Muybridge has been selected as the Royal Academy of Arts’
Artist of the Month – November 2010
© Copyright protected
Athletes, posturing, 1881
138 X 232 mm
From the RAA website: “In March…, the President of the Royal Academy of Arts, Sir Frederic Leighton PRA invited Muybridge to lecture at the Academy and subsequently, a copy of Muybridge’s The Attitudes of Animals in Motion (London, 1881) was purchased for the Royal Academy of Arts Library. This album of original albumen photographs published in 1881, illustrates Muybridge’s experimental track at Palo Alto and the first sequences of animals in motion, photographed during 1878 and 1879.
With the publication of Animal Locomotion: An Electro-Photographic Investigation of the Consecutive Phases of Animal Movement, Muybridge had achieved his aim of providing a ‘standard Work of Reference’ and one to which a number of eminent Academicians including Sir Lawrence Alma-Tadema, William Frith, Sir Frederic Leighton, Sir John Everett Millais, Sir William Orchardson, Sir Edward Poynter and George Frederic Watts all subscribed. In March 1889, Muybridge was to return to the Royal Academy to deliver three further lectures on Animal Locomotion in its relation to Design in Art. At which time, the Academy resolved to purchase a hundred plates for the Royal Academy Schools at the cost of £20, the selection was made by the Keeper, Philip Hermogenes Calderon RA.”
News too of a Muybridge component in a forthcoming Royal Academy of Arts exhibition:
Royal Academy to present first Degas’ dancers exhibition
A Royal Academy exhibition aims to prove that Edgar Degas was “more than just a painter of pretty ballet dancers”.
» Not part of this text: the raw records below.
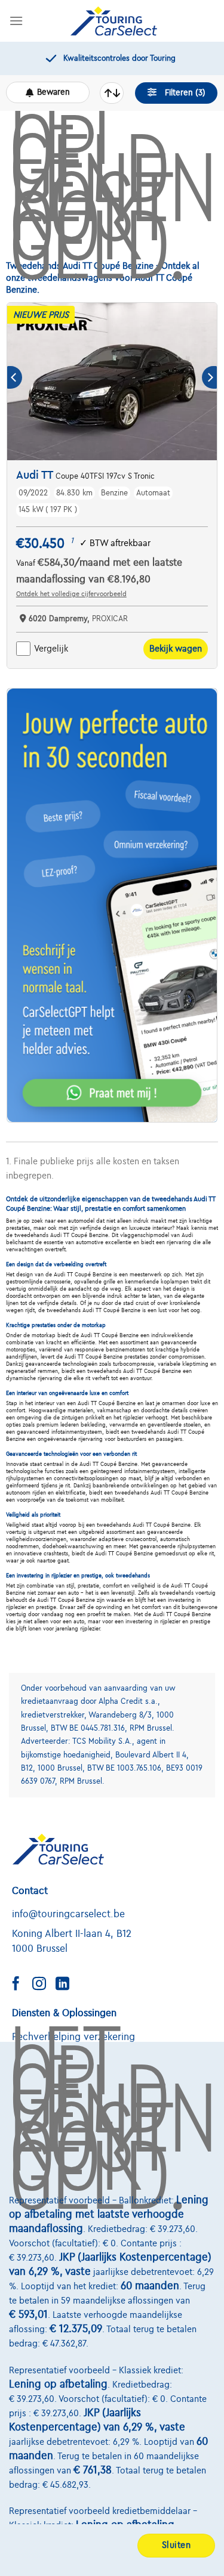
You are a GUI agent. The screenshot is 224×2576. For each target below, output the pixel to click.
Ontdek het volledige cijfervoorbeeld (71, 593)
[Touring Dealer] (113, 21)
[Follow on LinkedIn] (67, 1984)
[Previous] (14, 377)
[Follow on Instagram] (43, 1984)
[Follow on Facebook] (20, 1984)
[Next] (209, 377)
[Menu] (16, 20)
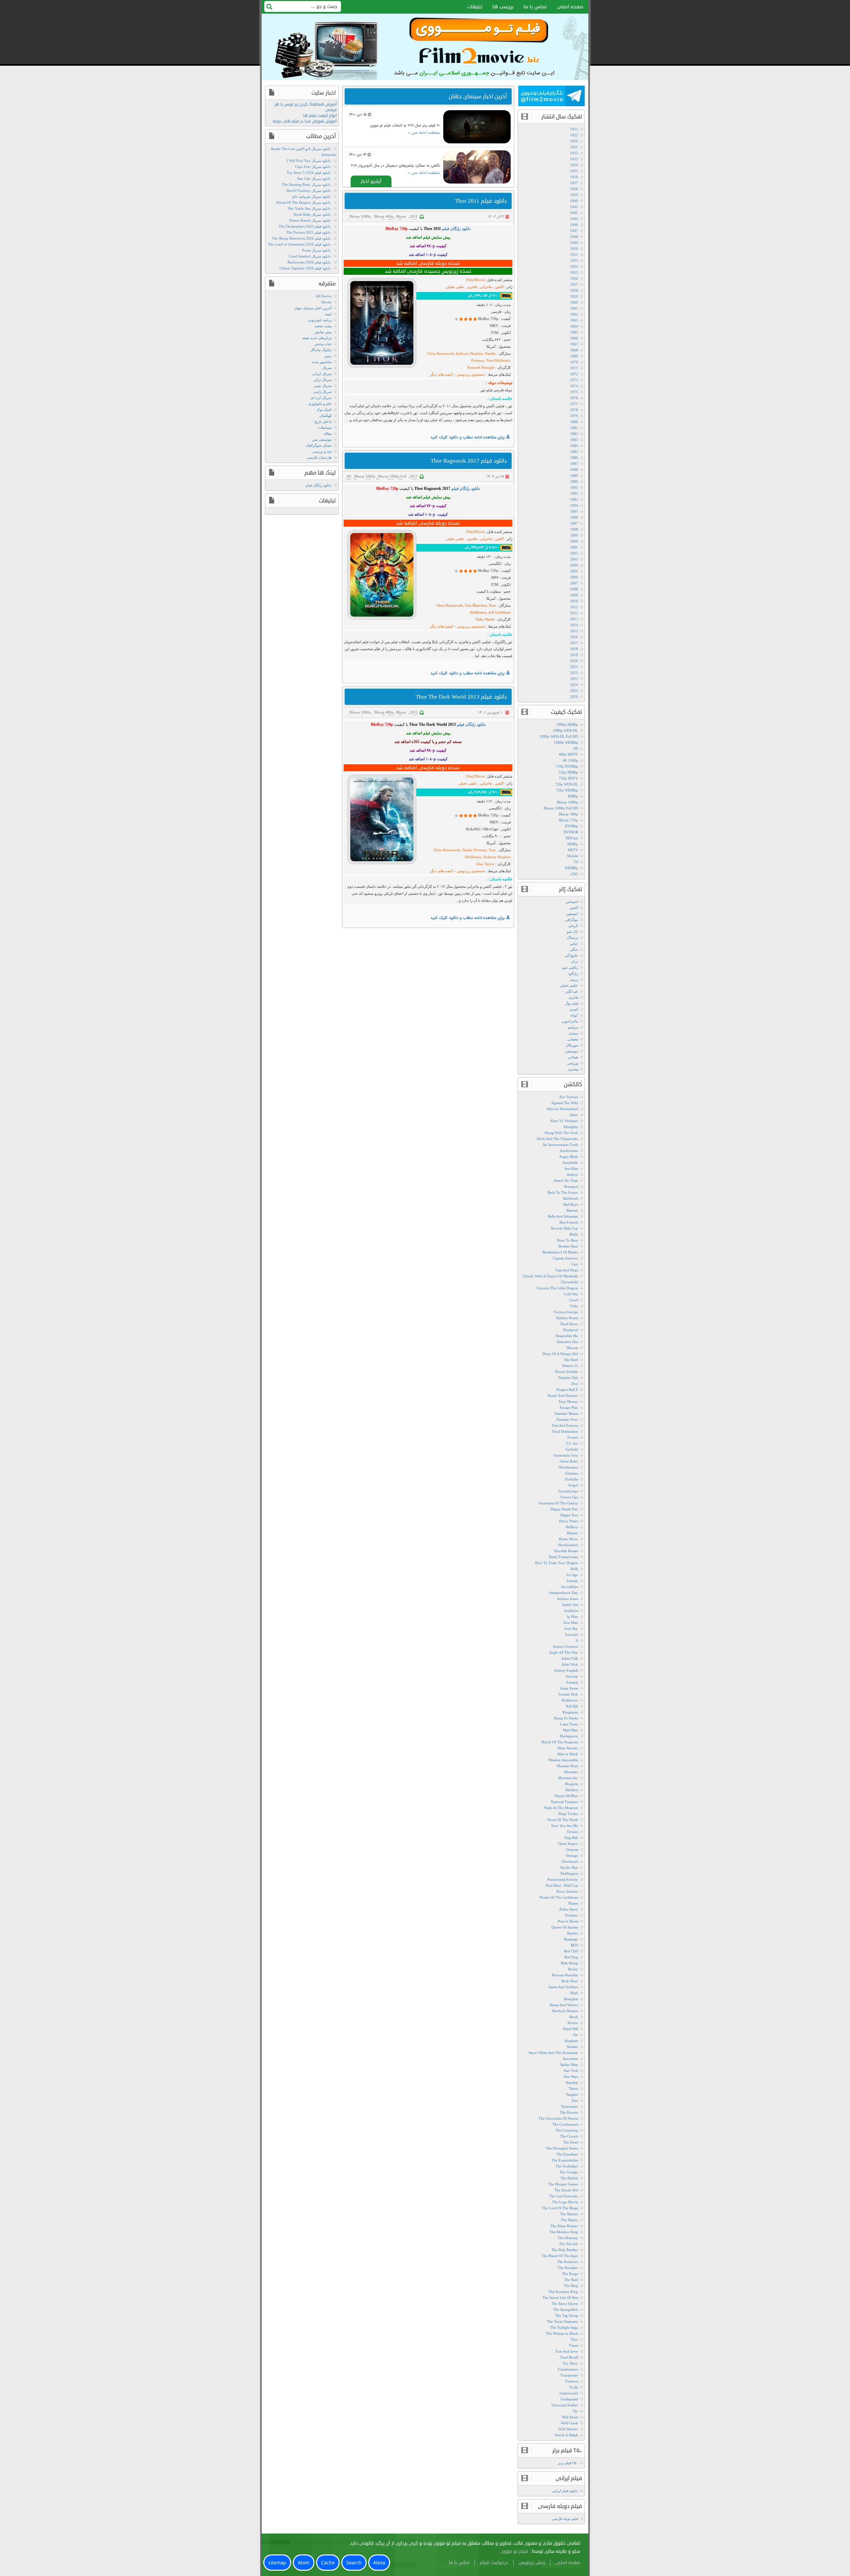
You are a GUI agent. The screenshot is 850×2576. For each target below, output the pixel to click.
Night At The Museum (561, 1808)
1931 (574, 147)
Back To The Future (563, 1192)
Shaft (574, 1993)
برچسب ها (503, 6)
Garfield (571, 1449)
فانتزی (573, 997)
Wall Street (570, 2417)
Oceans (572, 1832)
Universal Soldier (565, 2405)
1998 (574, 529)
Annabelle (570, 1163)
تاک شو (572, 932)
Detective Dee (567, 1342)
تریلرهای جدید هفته (317, 338)
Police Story (568, 1909)
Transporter (569, 2375)
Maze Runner (567, 1748)
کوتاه (574, 1015)
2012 (574, 613)
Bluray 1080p (360, 216)
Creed (573, 1300)
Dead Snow (569, 1324)
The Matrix (569, 2220)
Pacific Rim (569, 1867)
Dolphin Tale (568, 1378)
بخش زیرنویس (532, 2562)
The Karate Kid (566, 2190)
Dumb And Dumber (563, 1396)
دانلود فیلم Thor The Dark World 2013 (461, 697)
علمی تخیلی (569, 985)
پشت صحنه (323, 326)
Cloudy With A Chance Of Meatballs (550, 1276)
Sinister (572, 2047)
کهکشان (325, 415)
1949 (574, 243)
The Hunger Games (563, 2184)
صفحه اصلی (570, 6)
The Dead (570, 2142)
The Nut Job (568, 2244)
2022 (574, 673)
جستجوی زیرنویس (470, 374)
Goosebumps (568, 1491)
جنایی (574, 944)
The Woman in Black (562, 2333)
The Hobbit (569, 2178)
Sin (575, 2035)
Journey (572, 1676)
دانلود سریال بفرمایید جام (311, 196)
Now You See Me (564, 1826)
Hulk (574, 1569)
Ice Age (572, 1575)
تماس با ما (535, 6)
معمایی (572, 1039)
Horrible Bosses (566, 1551)
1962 (574, 314)
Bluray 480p (383, 216)
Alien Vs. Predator (564, 1121)
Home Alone (568, 1539)
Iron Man (570, 1623)
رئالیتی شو (570, 967)
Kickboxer (570, 1700)
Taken (573, 2088)
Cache (328, 2562)
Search (354, 2562)
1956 (574, 278)
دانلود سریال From (316, 250)
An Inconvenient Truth (560, 1145)
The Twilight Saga (564, 2327)
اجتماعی (571, 902)
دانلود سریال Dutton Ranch (310, 220)
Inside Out (570, 1605)
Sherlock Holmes (565, 2011)
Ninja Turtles (568, 1814)
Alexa (379, 2562)
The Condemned (565, 2124)
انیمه (328, 314)
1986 (574, 458)
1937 (574, 183)
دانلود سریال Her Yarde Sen (309, 208)
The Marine (569, 2214)
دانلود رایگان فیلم (318, 485)
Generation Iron (565, 1455)
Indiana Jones (567, 1599)
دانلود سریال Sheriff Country (308, 190)
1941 (574, 207)
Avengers (571, 1186)
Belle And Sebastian (563, 1216)
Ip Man (572, 1617)
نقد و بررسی (322, 451)
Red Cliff (571, 1951)
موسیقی (571, 1051)
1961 (574, 308)
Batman (572, 1210)
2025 (574, 691)
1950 (574, 249)
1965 (574, 332)
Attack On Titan (565, 1180)
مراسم (573, 1027)
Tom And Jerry (566, 2351)
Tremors (571, 2381)
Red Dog (571, 1957)
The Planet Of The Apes (560, 2256)
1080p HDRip (567, 724)
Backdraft (570, 1198)
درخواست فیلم (494, 2562)
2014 (574, 625)
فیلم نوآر (571, 1003)
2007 (574, 583)
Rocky (573, 1969)
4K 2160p (570, 760)
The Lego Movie (565, 2202)
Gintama (571, 1473)
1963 (574, 320)
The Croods (569, 2136)
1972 (574, 374)
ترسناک (572, 938)
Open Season (568, 1844)
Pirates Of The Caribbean (559, 1897)
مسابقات (325, 427)
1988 (574, 470)
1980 (574, 422)
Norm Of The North (562, 1820)
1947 (574, 231)
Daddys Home (567, 1318)
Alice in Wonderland (562, 1109)
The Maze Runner (564, 2226)
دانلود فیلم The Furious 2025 (308, 232)
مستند (573, 1033)
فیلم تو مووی (514, 2551)
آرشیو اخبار (371, 181)
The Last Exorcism (563, 2196)
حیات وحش (323, 344)
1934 (574, 165)
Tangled (572, 2094)
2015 (574, 631)
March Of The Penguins (559, 1742)
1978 (574, 410)
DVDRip (571, 826)
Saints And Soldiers (563, 1987)
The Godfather (566, 2166)
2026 (574, 697)
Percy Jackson (567, 1891)
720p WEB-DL (566, 784)
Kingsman (570, 1712)
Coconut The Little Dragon (557, 1288)
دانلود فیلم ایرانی (565, 2491)
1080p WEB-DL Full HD (559, 736)
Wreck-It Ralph (566, 2435)
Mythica (571, 1790)
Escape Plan (569, 1407)
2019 (574, 655)
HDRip (572, 844)
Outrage (572, 1855)
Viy (575, 2411)
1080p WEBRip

‘Dancers in Blue’ by Edgar Degas
By Anita Singh 10:50AM GMT 19 Nov 2010
Degas Dancers: Eye and Camera will bring together 75 works comprising paintings, photography, pastel drawings and sculpture. It will hail him as an artist ahead of his time, whose work incorporated and was influenced by early film-making and photography.
“As everybody knows, Degas is the artist most associated with dance. But, rather surprisingly, there has never been an exhibition in Britain devoted exclusively to Degas’ dancers,” said curator Ann Dumas.
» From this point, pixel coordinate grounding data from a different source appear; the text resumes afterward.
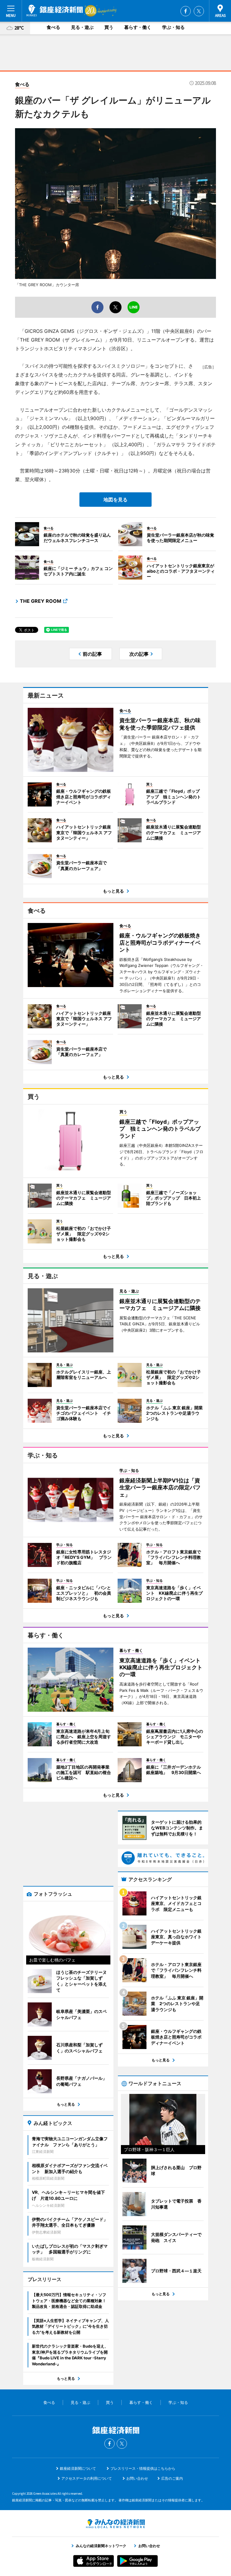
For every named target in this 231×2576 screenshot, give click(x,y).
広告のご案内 (172, 2478)
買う (108, 27)
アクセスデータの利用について (86, 2478)
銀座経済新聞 (54, 11)
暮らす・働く (137, 27)
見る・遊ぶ (82, 27)
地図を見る (115, 500)
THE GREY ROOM (40, 601)
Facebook (185, 11)
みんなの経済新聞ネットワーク (115, 2523)
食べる (53, 27)
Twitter (199, 11)
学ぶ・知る (173, 27)
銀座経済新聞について (78, 2468)
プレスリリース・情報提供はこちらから (142, 2468)
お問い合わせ (137, 2478)
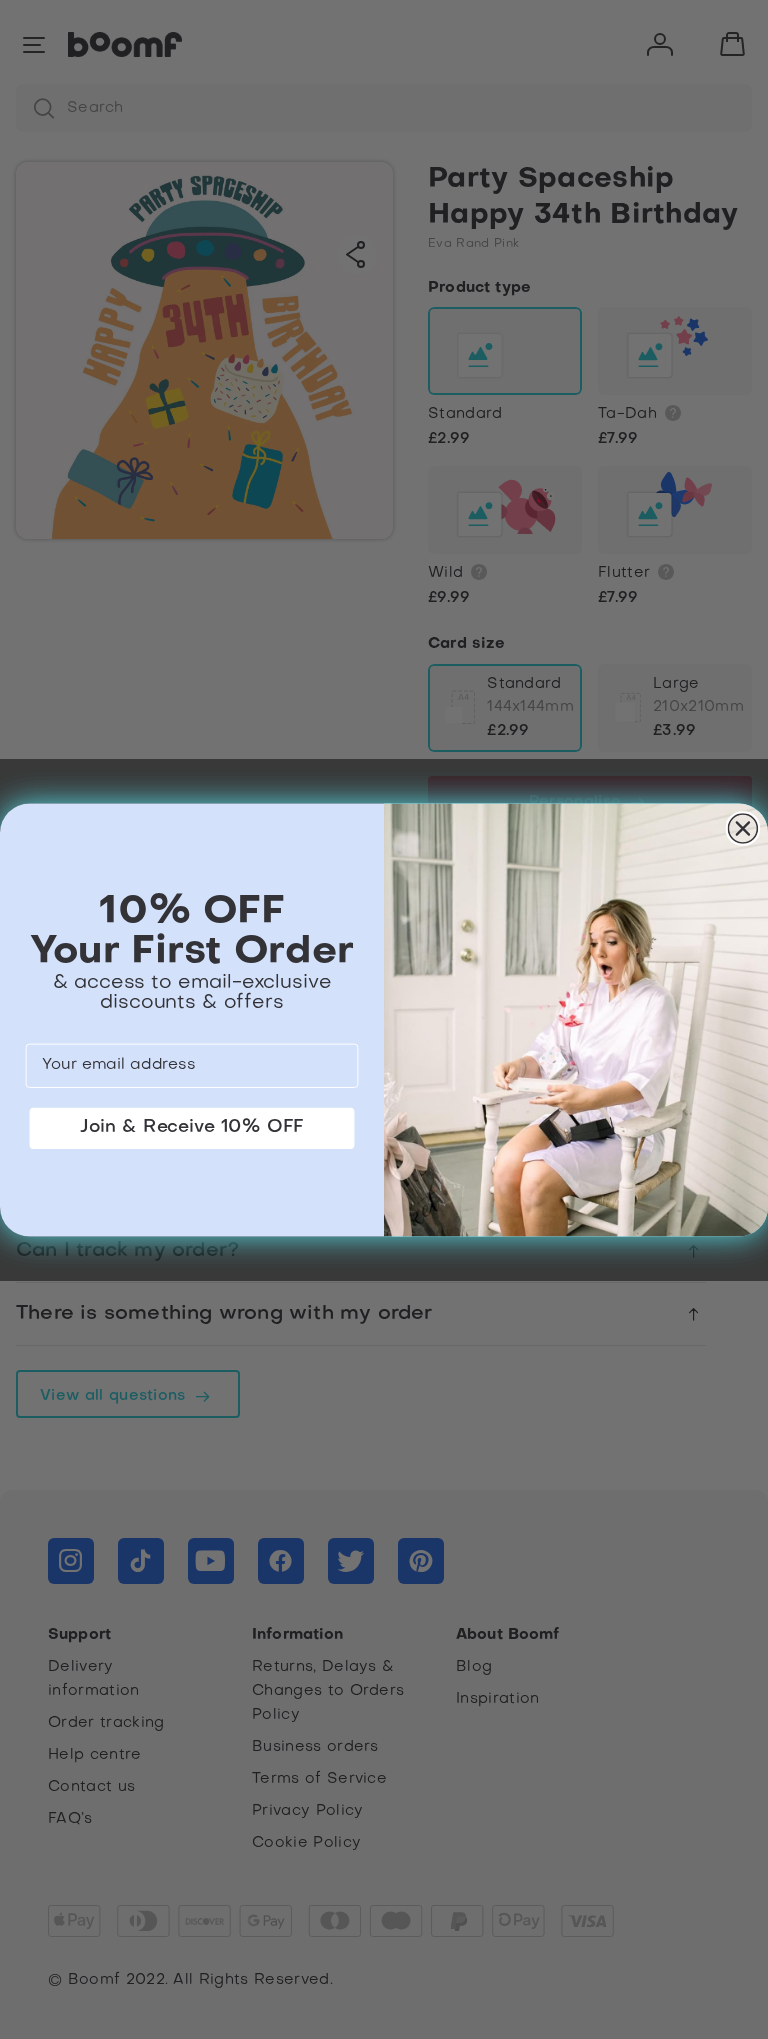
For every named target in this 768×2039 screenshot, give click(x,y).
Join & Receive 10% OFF (192, 1126)
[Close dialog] (743, 828)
“I think we have a very interesting and unusual and fresh approach to this subject. I hope it will undermine the idea that Degas was just a painter of pretty ballet dancers. In fact, he was an extremely radical artist of his time.
“He had a very experimental way of working that has never been fully explored. I think it will make for a very interesting and revelatory exhibition.”
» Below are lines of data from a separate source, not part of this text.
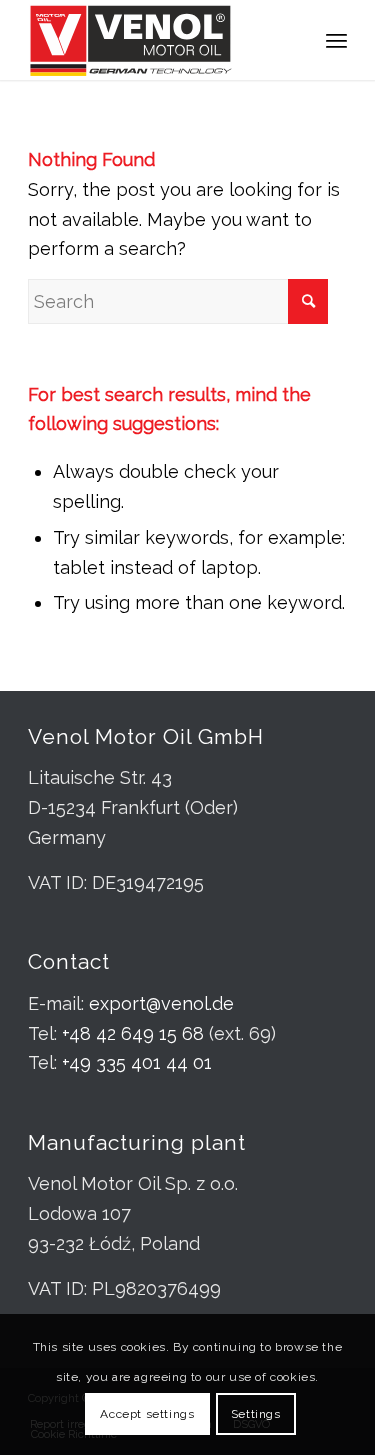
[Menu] (336, 40)
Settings (256, 1414)
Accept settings (147, 1414)
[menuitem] (336, 40)
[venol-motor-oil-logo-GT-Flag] (155, 40)
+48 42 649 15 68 (133, 1033)
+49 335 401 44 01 (137, 1062)
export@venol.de (161, 1003)
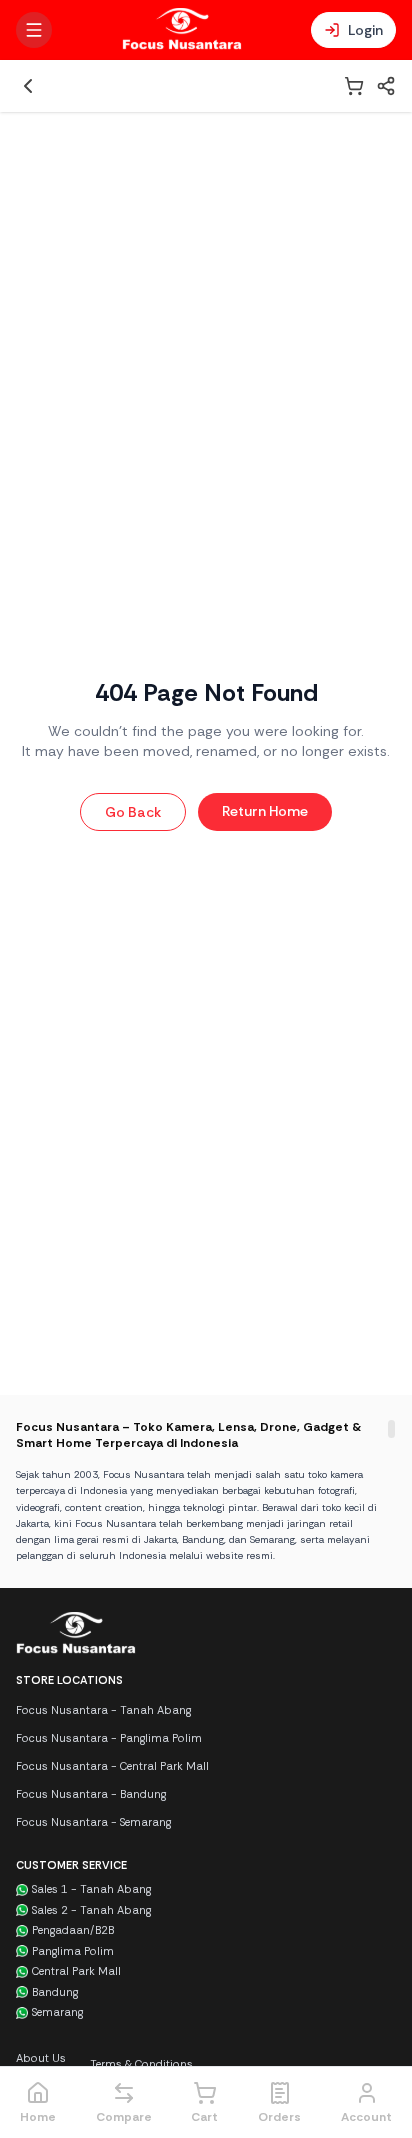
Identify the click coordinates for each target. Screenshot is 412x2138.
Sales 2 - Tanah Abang (91, 1910)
The exhibition will include the Little Dancer sculpture of a 14-year-old girl alongside the artist’s preparatory drawings, which were done from different angles and create the impression of the subject turning 360 degrees.
His work will be displayed alongside that of Eadweard Muybridge, the 19th century photographer, and Auguste and Louis Lumière, the French film-makers, all of whom had an influence on Degas.
The show, which runs from September 17 – December 11 next year, is one of the highlights of the Royal Academy’s 2011 programme.